Fibrowatt's concept is to burn chicken droppings from North Carolina's large poultry industry to produce electricity. The company calls it "renewable energy from locally abundant agricultural byproducts," and touts the benefits to the environment. It says burning chicken waste cuts down on the dumping of fertilizer laden waste into the environment which can degrade local water sources, release greenhouse gases, and create offensive odors.
For Sampson County, which posted an 8.9 percent unemployment rate in January, the plant means 100 jobs.
"This new plant will bring much needed jobs and tax revenue to our county while providing a valuable service to poultry farmers in the area," said Jeff Wilson, chairman of the Sampson County Board of Commissioners, in a statement last April.
But the NAACP charges that burning chicken droppings will release toxins into the air including arsenic.
"Arsenic is one of the most toxic pollutants discovered, and has been linked to cancer of the bladder, lungs, skin, kidney, nasal passages, liver, and prostate," said Rev. Dr. William Barber, President of the NC State Conference of the NAACP, in a letter to the Sampson County Board of Commissioners.
Barber says building the plants in rural areas would expose poor people and African Americans to unacceptable pollution levels.
But a spokesman for Fibrowatt told Eyewitness News Friday that it can't build its plants unless it can demonstrate that it's protective of the environment and public health. He said federal regulations offer multiple layers of protection for people living around this type of power plant.
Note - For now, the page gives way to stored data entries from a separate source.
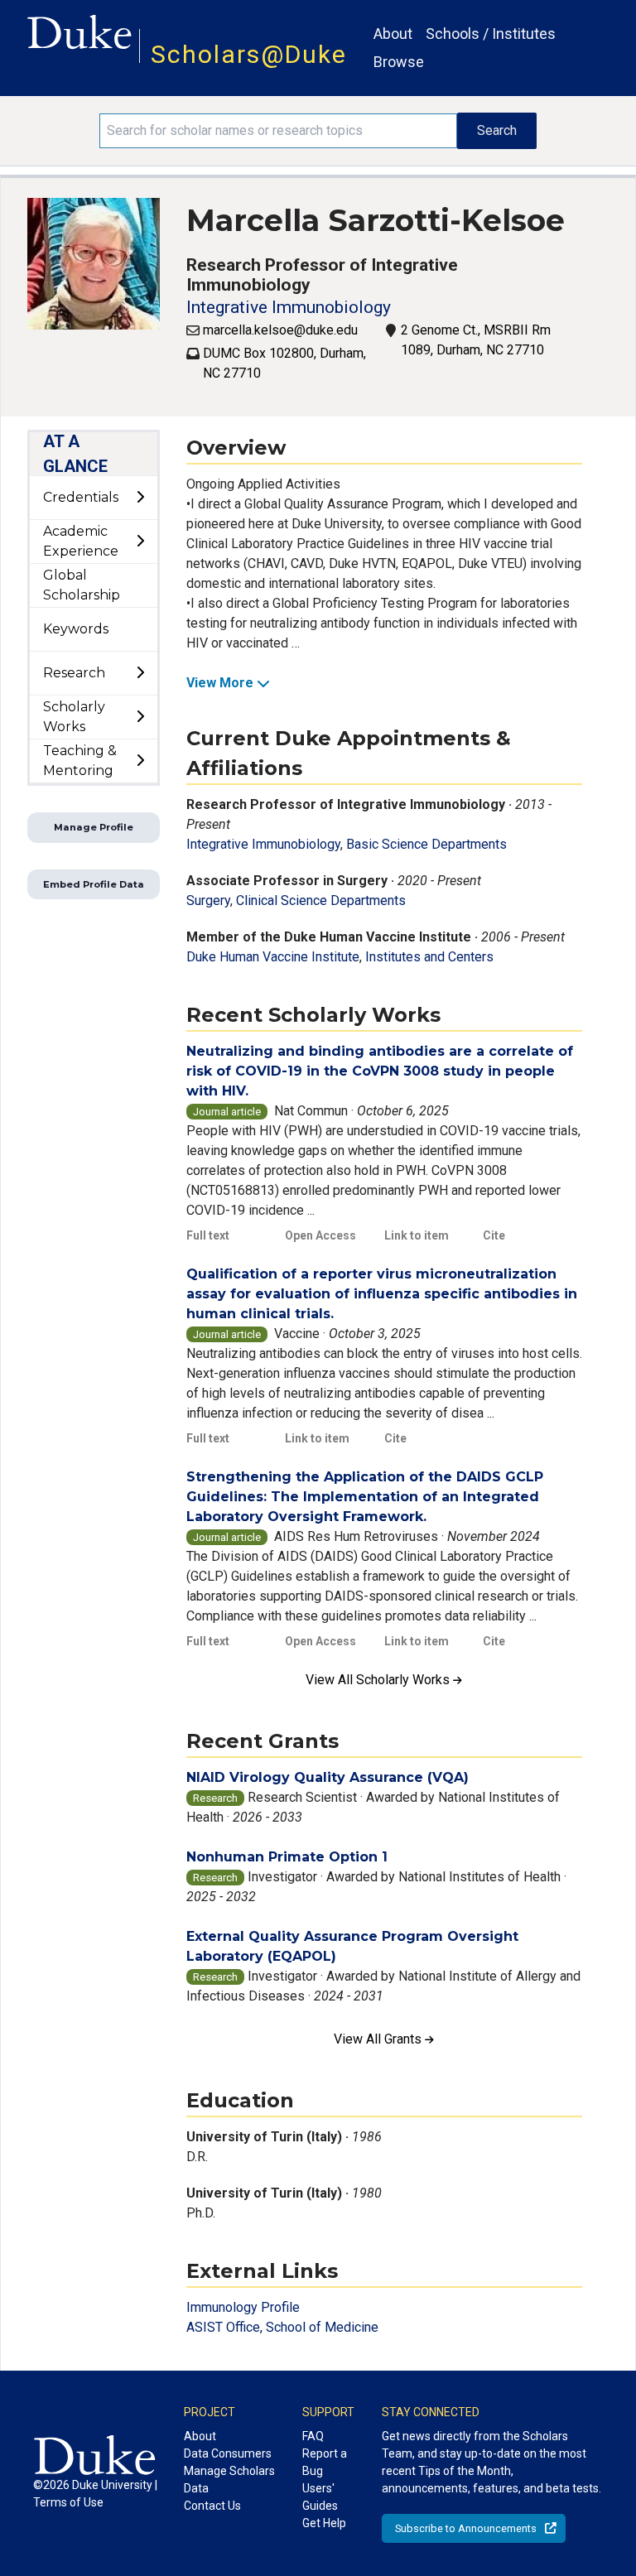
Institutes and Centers (429, 957)
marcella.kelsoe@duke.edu (280, 330)
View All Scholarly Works (379, 1680)
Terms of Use (68, 2502)
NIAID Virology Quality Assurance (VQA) (327, 1777)
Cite (494, 1235)
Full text (207, 1235)
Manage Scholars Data (229, 2479)
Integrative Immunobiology (288, 307)
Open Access (320, 1235)
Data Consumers (228, 2453)
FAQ (313, 2436)
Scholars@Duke (249, 54)
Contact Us (212, 2505)
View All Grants (379, 2039)
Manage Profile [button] (93, 827)
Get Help (324, 2523)
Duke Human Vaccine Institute (272, 957)
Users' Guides (320, 2497)
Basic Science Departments (426, 844)
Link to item (416, 1235)
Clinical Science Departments (321, 900)
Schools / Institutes (491, 33)
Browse (398, 61)
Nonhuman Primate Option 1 (287, 1857)
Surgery (208, 900)
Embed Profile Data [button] (93, 884)
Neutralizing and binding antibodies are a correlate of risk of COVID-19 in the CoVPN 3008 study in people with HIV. (379, 1071)
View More (219, 683)
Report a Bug (324, 2462)
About (392, 33)
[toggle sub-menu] (140, 497)
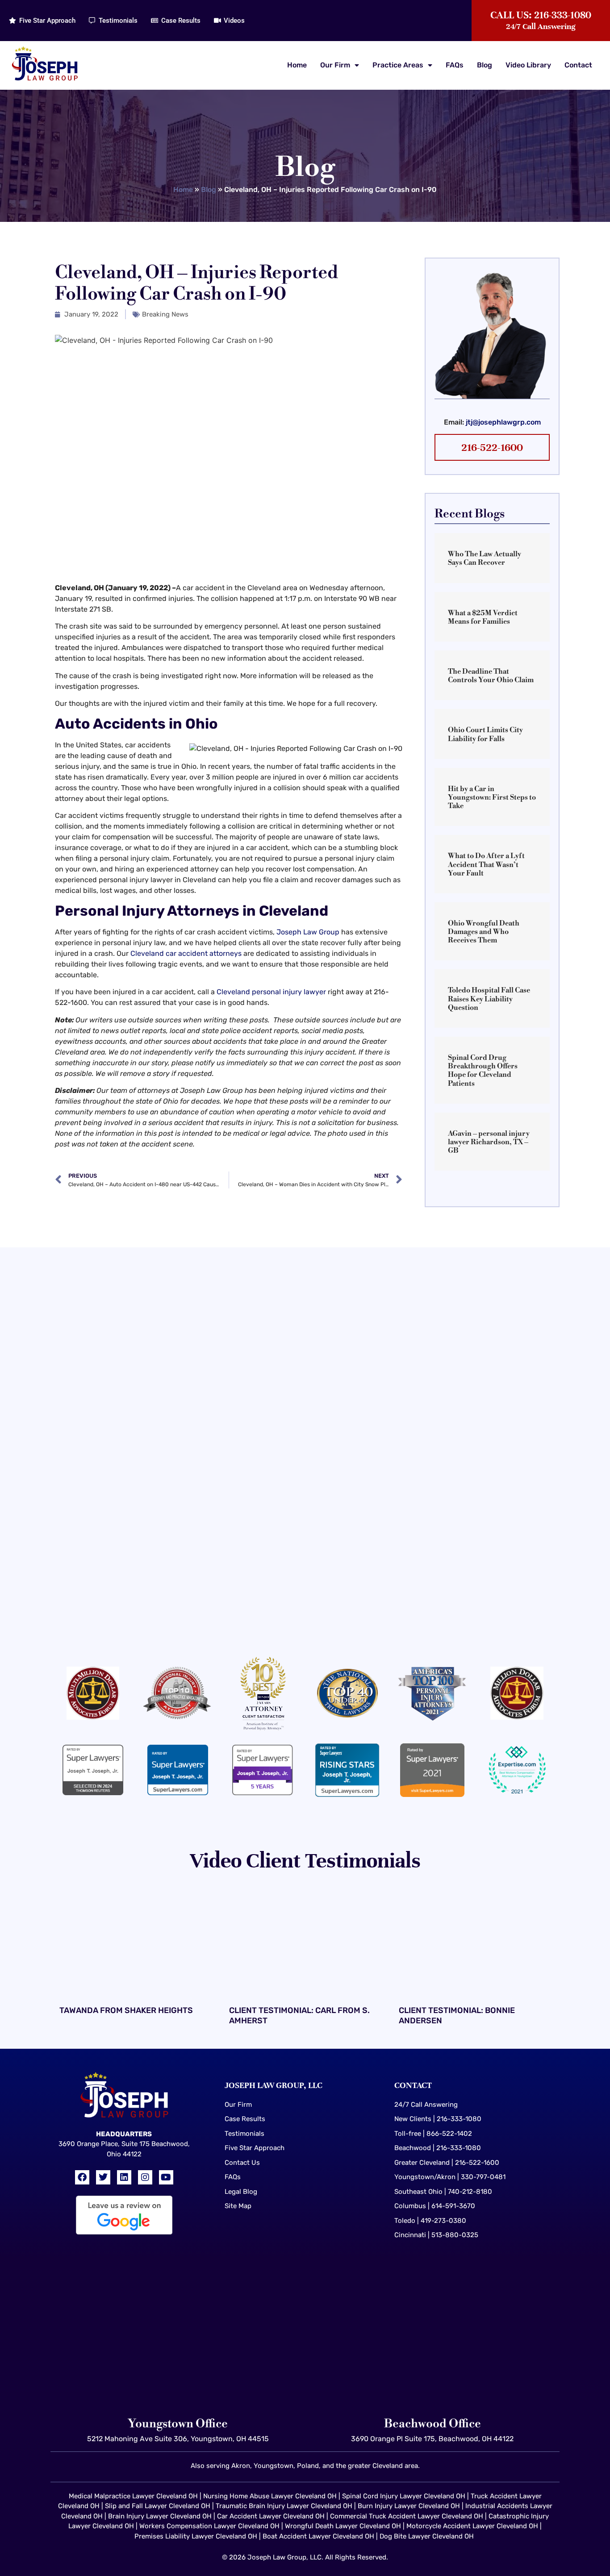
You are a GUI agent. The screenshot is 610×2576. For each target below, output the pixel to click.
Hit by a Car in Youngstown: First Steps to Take (492, 797)
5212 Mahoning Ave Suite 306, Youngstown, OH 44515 (178, 2438)
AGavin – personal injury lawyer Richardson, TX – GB (489, 1142)
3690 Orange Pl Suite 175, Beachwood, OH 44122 (432, 2438)
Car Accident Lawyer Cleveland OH (271, 2516)
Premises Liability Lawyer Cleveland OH (195, 2536)
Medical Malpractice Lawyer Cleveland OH (133, 2496)
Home (297, 65)
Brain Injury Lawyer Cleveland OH (160, 2516)
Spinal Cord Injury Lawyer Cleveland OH (403, 2496)
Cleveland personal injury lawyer (271, 992)
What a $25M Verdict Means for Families (483, 617)
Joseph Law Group (307, 932)
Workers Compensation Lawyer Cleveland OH (209, 2526)
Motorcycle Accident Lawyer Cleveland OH (472, 2526)
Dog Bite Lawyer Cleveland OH (427, 2536)
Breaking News (165, 314)
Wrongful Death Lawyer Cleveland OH (343, 2526)
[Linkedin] (124, 2177)
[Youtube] (166, 2177)
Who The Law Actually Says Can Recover (484, 558)
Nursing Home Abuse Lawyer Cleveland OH (270, 2496)
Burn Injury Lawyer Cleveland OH (409, 2506)
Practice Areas (397, 65)
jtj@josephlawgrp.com (503, 422)
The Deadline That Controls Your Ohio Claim (491, 675)
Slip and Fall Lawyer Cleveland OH (157, 2506)
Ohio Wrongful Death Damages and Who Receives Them (483, 932)
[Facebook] (82, 2177)
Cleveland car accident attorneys (186, 953)
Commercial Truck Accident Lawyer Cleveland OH (406, 2516)
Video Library (528, 65)
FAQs (455, 65)
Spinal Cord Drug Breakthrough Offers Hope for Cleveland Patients (483, 1070)
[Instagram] (145, 2177)
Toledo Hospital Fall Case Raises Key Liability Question (489, 999)
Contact (578, 65)
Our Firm (335, 65)
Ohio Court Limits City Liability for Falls (485, 734)
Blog (484, 65)
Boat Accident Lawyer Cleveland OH (318, 2536)
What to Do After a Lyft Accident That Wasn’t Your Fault (486, 864)
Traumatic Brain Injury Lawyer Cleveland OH (284, 2506)
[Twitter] (103, 2177)
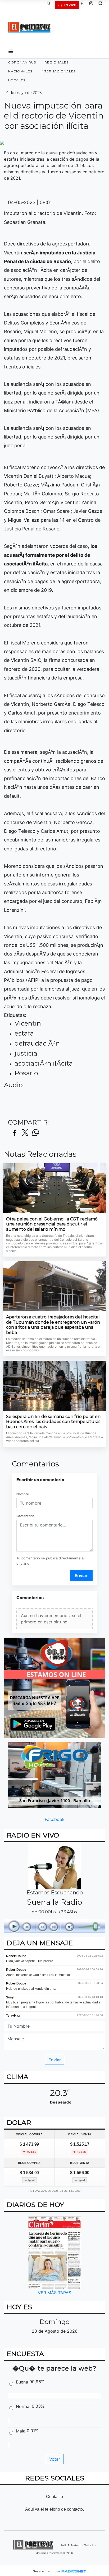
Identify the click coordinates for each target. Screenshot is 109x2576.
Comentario (25, 1516)
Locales (16, 80)
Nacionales (20, 71)
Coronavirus (22, 62)
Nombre (22, 1494)
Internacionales (58, 71)
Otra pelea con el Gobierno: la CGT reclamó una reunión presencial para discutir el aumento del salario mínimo (52, 1224)
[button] (50, 5)
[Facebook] (83, 5)
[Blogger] (102, 5)
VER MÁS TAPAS (54, 2292)
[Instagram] (93, 5)
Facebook (55, 1819)
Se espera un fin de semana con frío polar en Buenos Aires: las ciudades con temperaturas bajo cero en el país (53, 1421)
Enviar (81, 1575)
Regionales (56, 62)
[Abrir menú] (10, 51)
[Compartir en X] (25, 1133)
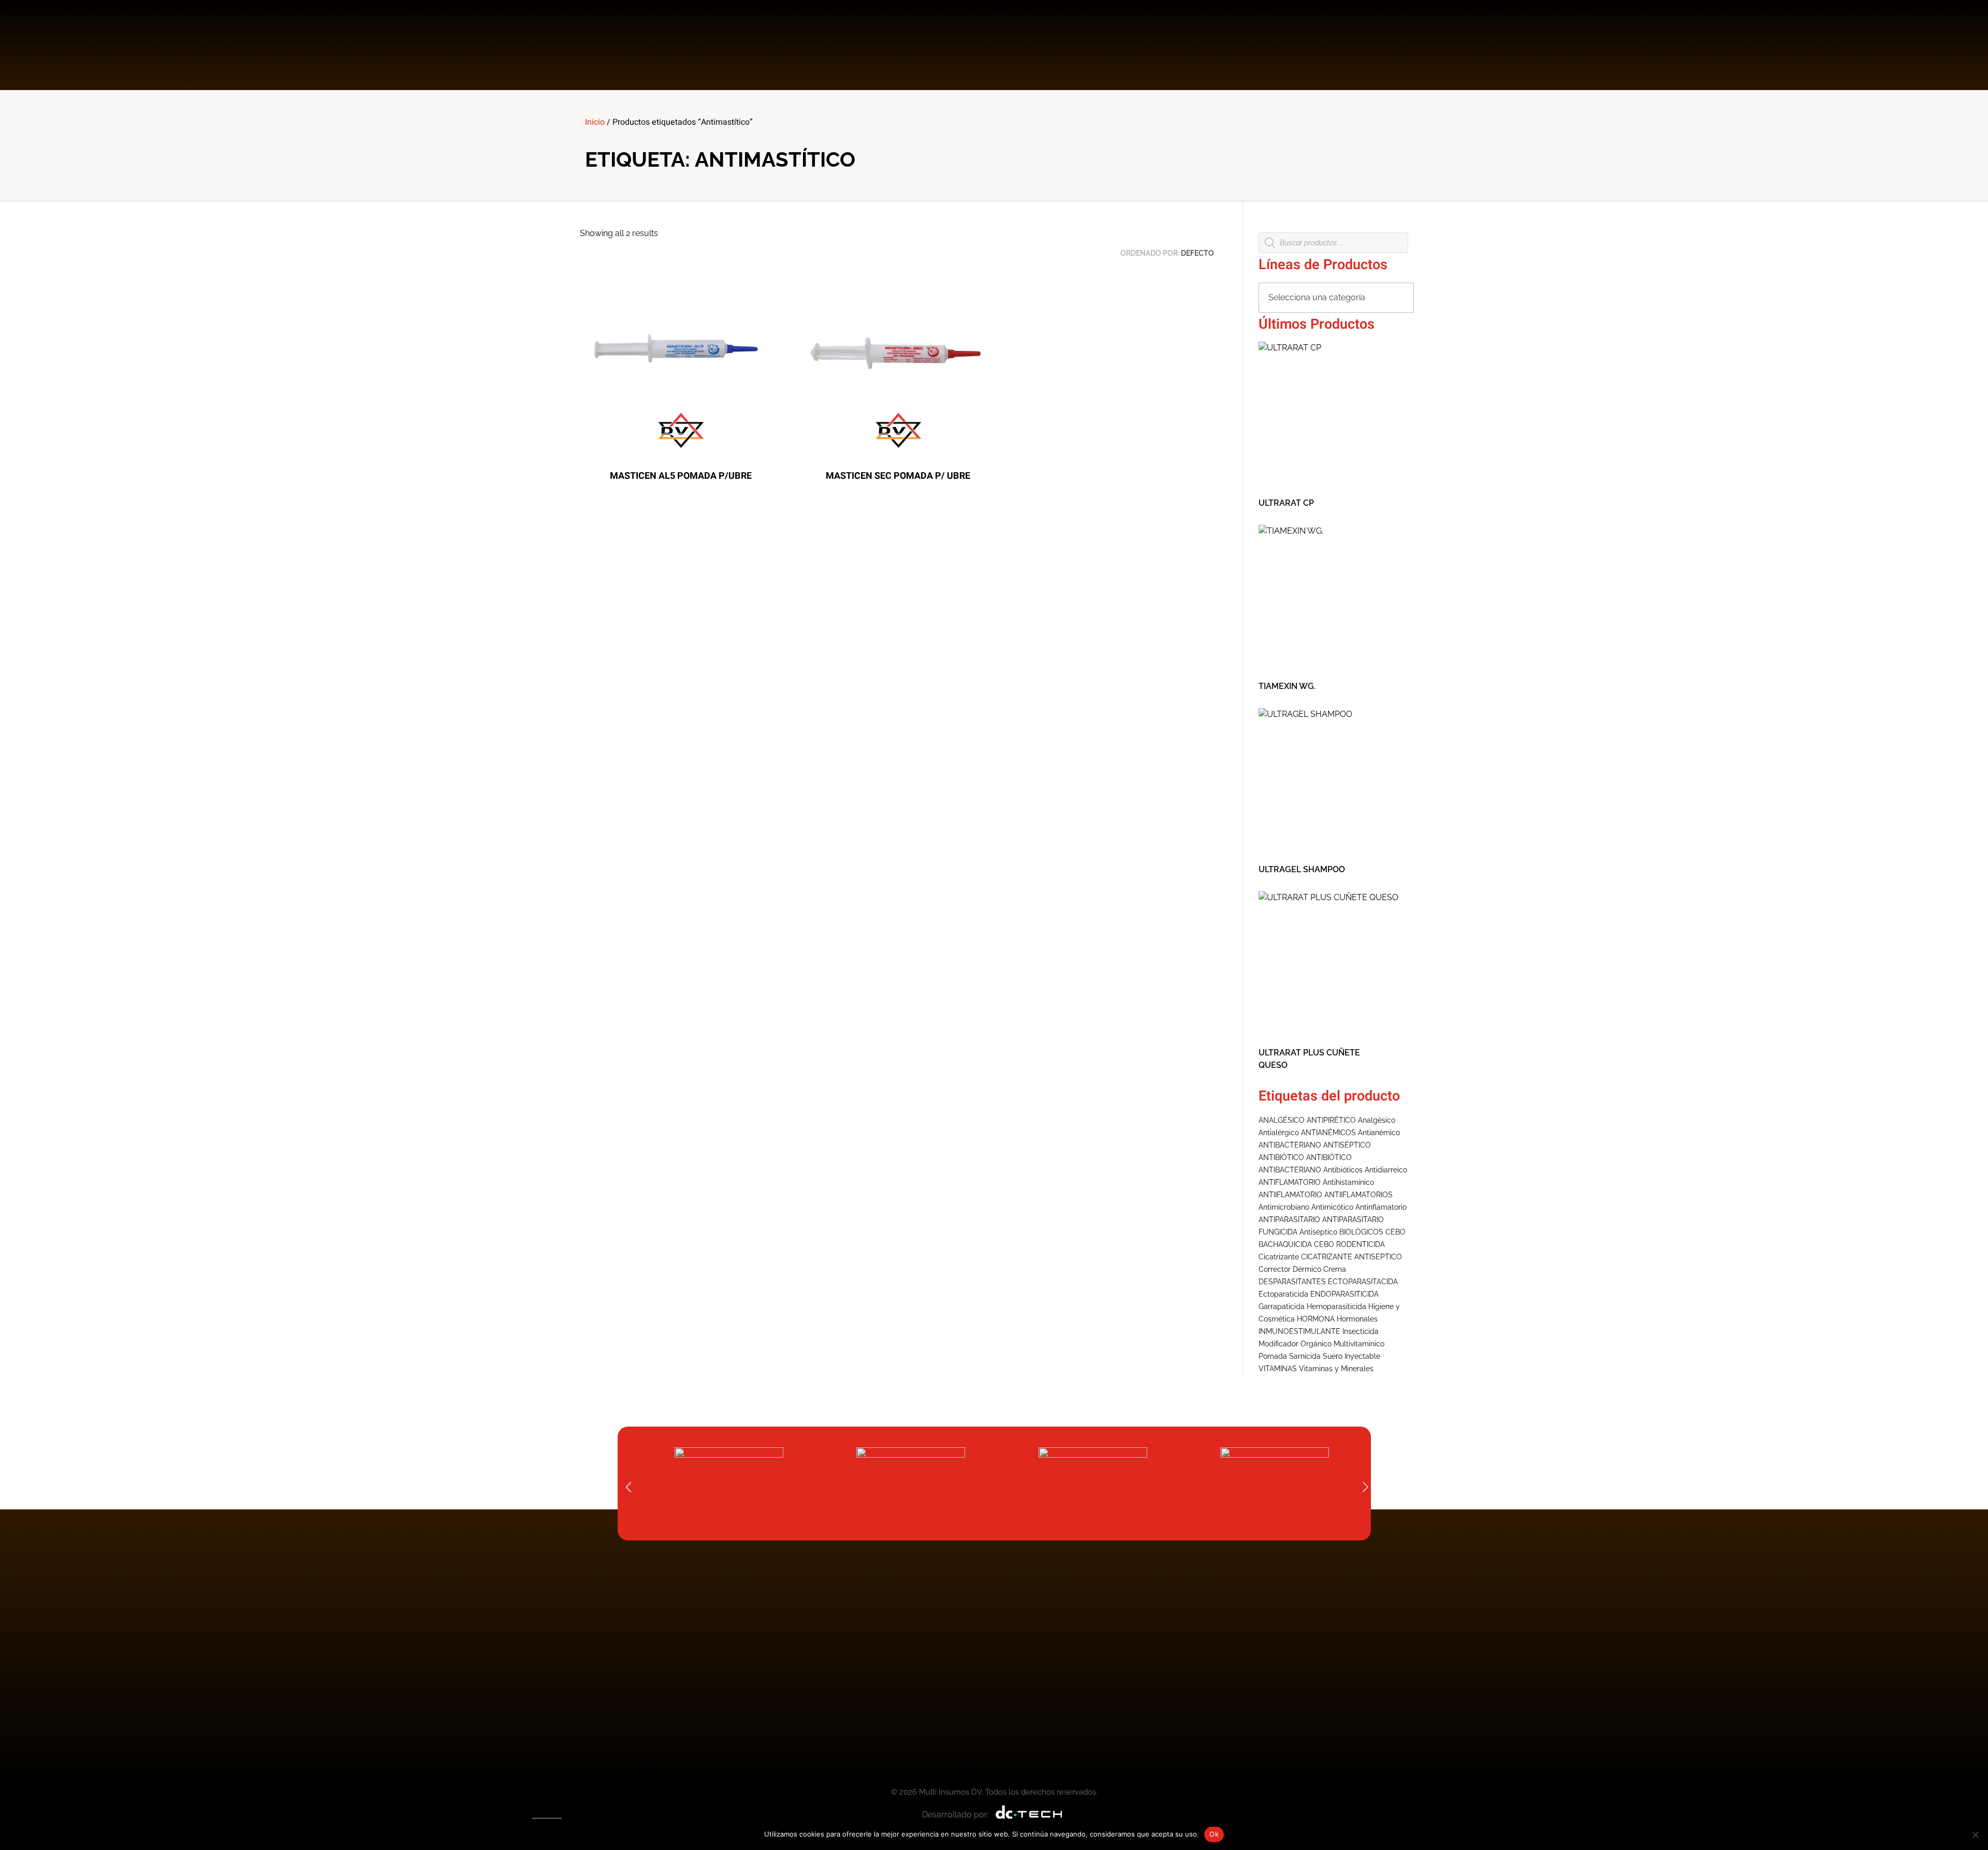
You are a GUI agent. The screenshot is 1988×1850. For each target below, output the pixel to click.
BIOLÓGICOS (1361, 1232)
In a news release issued this week, the company quoted one of its potential customers:
“We think there have been some misunderstandings about environmental issues and Fibrowatt,” said Lynn Daly, a grower for Goldsboro Milling. “Fibrowatt is providing an important service to poultry farmers that will help us manage our litter. Helping us manage poultry litter will help the environment.”
Fibrowatt said it's trying to work on an open dialogue with the NAACP and has offered members tours of its facilities in other states to try and show them how the technology works and how safe it is.